The letter below is an email that I sent to Tim Marc, Senior Legal Counsel in response to Section 37.

Hello,

I attended last night’s presentation on Section 37 for the development of the Sisters of the Visitation property. I was not able to provide a verbal response to the proposal that the City and Community Groups had worked out. Nor did I provide any suggestions on what I thought would be an appropriate compensation for the density and height of the development. Therefore, I am doing so in writing.

I would like to note my opposition to what the City and Community Groups have proposed. I don’t see the value in focusing solely on allowing the community to have access to the Sisters of the Visitation property. We didn’t have it before because it was a cloistered facility and I am not expecting it now. The impact of this development extends beyond this property. For instance, the height of the building will affect the skyline for the surrounding residences (view and access to sun). Some residents will lose the privacy that they once had because of the height of the building. It will create issues with wind year round. The residents of the building will increase traffic to the area. So my proposal below would ensure that the impact of the development is tempered by the making the developer contribute to the quality of the community.

I think that some kind of formula should be developed that quantifies density, height and the issue of time that the community has to live with such a development. The City could say that every unit over the allowable density would represent a certain value. The same could be applied to height. Every story over the allowable limit would represent a certain value. And time could be a fixed number that for which the community could be expected to be compensated for the impact of the development, e.g. 25, 30, 35, etc. years. This would also have a value. Taken together these are then used to determine a dollar value.
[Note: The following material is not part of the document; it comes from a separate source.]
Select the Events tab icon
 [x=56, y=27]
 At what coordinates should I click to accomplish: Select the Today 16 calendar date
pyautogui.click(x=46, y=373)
Density X height X time = N = $

This dollar value is then the amount that the developer should be asked to provide the City as compensation for the height and density of the development. The City will then use this money to make improvements and additions to the surrounding community. This could be used for sidewalks where none exist in the neighbourhood, benches and plants for the streets, traffic calming measures, improvements to parks and community centres in the neighbourhood, etc.

I believe that this is a more objective and practical way to approach Section 37.

5 11 2010
margaret thomson

We dropped off our comments to T. Marc after lunch today since we didn’t find time to comment when we attended the mtg last night. Our thoughts are about the same as those presented by our Kitchissippi neighbours last night…and we feel glad for the extra month we’ve had to digest the situation. We also feel backed into a corner, almost forced to come up with goodies we’d like in compensation for this outrageous development…but none come to mind in comparison to the development’s negtive points.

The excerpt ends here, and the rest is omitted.